6.2.3. Exclusions DLS NV does not intervene for the solution of hardware problems nor with respect to operating systems, nor do they provide advice in

this respect. They exclusively support the software referred to in the Specific Terms and Conditions.

6.2.4. Property rights and the granting of rights are subject to the provisions of article 8 below.

6.3. Nature of the obligations

6.3.1. DLS NV will in all cases exclusively assume best effort obligations.

6.3.2. DLS NV can in no case be held liable for losses, including but not limited to loss of profits, business interruption, loss of business information

or any other financial or other loss caused by the use or receipt of the product of DLS NV, even if DLS NV was informed of the risk of such

losses. The customer confirms that they have a recent back-up of the data carrier on which the installation will take place.

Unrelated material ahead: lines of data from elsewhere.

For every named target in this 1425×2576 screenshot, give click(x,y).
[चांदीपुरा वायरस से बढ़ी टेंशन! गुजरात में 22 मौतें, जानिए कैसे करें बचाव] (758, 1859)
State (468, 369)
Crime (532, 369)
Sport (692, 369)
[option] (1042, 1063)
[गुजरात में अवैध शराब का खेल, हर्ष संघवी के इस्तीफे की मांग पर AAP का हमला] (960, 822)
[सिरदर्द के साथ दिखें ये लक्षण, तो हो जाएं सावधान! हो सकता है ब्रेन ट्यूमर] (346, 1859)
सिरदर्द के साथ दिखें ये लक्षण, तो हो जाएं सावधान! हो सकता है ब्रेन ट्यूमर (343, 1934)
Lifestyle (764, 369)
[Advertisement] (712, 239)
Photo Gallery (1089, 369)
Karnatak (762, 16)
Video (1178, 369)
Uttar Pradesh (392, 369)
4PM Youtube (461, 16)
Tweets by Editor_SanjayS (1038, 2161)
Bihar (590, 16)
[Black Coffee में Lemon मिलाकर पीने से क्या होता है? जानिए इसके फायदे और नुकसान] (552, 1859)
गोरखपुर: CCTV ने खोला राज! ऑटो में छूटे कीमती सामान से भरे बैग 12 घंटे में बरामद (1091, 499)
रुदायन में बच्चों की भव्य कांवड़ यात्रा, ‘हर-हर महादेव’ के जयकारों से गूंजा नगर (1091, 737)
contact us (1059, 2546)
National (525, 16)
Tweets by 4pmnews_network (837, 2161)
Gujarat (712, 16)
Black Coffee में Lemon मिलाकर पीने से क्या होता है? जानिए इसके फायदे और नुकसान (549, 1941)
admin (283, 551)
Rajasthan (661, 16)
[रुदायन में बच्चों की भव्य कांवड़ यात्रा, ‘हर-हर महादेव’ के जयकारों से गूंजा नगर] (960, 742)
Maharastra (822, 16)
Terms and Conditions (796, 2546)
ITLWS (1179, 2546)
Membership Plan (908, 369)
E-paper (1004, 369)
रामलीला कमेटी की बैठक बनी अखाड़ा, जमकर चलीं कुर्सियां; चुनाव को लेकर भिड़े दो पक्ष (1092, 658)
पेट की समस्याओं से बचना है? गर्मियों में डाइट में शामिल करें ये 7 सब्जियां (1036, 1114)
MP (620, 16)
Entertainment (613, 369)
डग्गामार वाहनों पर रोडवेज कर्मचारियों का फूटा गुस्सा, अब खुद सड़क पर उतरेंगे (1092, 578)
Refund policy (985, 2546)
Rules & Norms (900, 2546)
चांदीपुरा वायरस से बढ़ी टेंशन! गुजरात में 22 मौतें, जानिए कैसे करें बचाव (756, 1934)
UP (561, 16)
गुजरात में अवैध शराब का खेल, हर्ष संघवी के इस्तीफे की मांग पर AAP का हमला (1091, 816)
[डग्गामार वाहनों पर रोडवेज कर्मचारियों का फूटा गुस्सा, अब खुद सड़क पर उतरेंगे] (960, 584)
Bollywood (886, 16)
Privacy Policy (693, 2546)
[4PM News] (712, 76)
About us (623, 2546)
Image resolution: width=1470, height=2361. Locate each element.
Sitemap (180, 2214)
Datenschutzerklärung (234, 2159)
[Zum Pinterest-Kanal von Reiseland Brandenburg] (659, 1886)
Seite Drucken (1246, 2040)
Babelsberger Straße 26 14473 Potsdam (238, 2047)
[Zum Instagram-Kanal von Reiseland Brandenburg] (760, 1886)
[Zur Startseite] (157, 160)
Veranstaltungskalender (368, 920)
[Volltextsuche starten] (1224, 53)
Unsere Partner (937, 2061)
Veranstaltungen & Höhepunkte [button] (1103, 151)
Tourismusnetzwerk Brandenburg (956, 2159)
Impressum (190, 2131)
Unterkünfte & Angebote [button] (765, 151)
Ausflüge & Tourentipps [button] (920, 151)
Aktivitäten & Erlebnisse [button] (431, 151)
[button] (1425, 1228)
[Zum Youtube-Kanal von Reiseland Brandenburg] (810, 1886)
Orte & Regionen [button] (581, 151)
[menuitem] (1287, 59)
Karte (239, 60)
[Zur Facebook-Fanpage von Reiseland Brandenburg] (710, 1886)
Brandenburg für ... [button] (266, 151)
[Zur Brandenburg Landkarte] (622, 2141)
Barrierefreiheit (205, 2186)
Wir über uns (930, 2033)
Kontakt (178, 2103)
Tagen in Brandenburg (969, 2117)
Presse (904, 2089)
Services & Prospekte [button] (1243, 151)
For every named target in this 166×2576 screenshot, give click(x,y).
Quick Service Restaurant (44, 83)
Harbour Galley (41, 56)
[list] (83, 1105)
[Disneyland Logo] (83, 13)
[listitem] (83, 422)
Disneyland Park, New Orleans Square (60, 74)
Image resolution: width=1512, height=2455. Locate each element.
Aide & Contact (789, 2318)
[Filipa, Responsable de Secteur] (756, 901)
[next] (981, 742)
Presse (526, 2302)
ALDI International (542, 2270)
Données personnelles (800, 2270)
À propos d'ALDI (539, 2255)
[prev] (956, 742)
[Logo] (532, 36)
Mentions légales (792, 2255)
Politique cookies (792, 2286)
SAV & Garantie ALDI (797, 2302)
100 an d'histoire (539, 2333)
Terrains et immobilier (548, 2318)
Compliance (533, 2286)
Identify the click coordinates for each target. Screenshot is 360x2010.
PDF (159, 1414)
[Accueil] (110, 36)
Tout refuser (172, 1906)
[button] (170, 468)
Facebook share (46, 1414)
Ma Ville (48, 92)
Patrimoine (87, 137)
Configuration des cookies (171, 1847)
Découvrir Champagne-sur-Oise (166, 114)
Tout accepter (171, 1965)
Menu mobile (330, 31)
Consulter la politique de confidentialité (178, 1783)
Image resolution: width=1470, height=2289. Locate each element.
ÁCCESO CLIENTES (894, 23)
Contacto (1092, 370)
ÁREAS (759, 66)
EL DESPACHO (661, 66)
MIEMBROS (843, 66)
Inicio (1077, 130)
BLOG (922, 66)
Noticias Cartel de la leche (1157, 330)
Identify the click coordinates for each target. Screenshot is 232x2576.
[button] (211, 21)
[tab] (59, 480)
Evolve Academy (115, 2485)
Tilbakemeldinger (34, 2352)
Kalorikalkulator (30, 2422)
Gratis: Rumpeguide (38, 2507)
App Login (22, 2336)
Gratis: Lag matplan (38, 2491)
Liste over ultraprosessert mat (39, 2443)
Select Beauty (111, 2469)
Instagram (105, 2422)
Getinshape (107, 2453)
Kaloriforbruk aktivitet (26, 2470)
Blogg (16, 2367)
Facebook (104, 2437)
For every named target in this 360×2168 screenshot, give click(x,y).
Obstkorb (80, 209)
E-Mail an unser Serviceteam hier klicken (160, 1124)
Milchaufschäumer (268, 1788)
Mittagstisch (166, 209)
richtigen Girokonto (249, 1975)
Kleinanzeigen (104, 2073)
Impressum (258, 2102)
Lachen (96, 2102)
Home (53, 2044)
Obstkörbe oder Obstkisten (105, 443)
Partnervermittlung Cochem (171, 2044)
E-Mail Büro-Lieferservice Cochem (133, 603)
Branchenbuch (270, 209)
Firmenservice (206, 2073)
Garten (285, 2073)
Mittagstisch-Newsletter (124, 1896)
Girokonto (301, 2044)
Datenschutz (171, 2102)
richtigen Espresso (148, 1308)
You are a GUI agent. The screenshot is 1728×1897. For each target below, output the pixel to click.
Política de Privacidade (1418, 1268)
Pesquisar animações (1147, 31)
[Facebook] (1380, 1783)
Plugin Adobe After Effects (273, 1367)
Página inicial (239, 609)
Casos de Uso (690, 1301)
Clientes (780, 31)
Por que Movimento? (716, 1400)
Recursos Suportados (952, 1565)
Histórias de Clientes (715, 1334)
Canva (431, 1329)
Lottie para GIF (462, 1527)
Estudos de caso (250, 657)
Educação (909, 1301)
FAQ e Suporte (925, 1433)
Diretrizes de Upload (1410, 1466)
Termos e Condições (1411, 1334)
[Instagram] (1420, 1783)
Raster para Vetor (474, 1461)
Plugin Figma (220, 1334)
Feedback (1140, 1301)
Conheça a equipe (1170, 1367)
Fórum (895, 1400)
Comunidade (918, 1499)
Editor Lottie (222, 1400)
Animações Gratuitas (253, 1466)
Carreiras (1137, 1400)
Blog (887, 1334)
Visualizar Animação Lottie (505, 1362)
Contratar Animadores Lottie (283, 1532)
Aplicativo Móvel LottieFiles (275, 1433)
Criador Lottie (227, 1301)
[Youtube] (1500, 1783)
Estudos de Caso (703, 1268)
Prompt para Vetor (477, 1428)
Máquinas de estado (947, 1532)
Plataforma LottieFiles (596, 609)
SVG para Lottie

6.3.3. DLS NV cannot be held liable for damage due to any cause other than those directly relating to the product sold by DLS NV. Under no

circumstance can DLS NV be held liable for hardware problems of any kind, nor for software problems caused by products other than those

purchased by the customer from DLS NV.

6.3.4. Furthermore, the liability of DLS NV – should the latter be held liable after all – can never exceed the amount of the global contract or of

the current contract period paid in accordance with the Specific Terms and Conditions, limited to the fees payable for the licence.

6.4. All costs of delivery, including the travel expenses, are payable by the customer; they are explicitly mentioned in the Specific Terms and

Conditions, but this is not a prerequisite.

6.5. Refusal of acceptance and return of goods

6.5.1. The customer must communicate his refusal to accept the goods in writing and within indication of their motives within 48 hours after the


6.5.2. After DLS NV accepts the return in writing, the customer can return the goods at the risk and expense of DSL NV.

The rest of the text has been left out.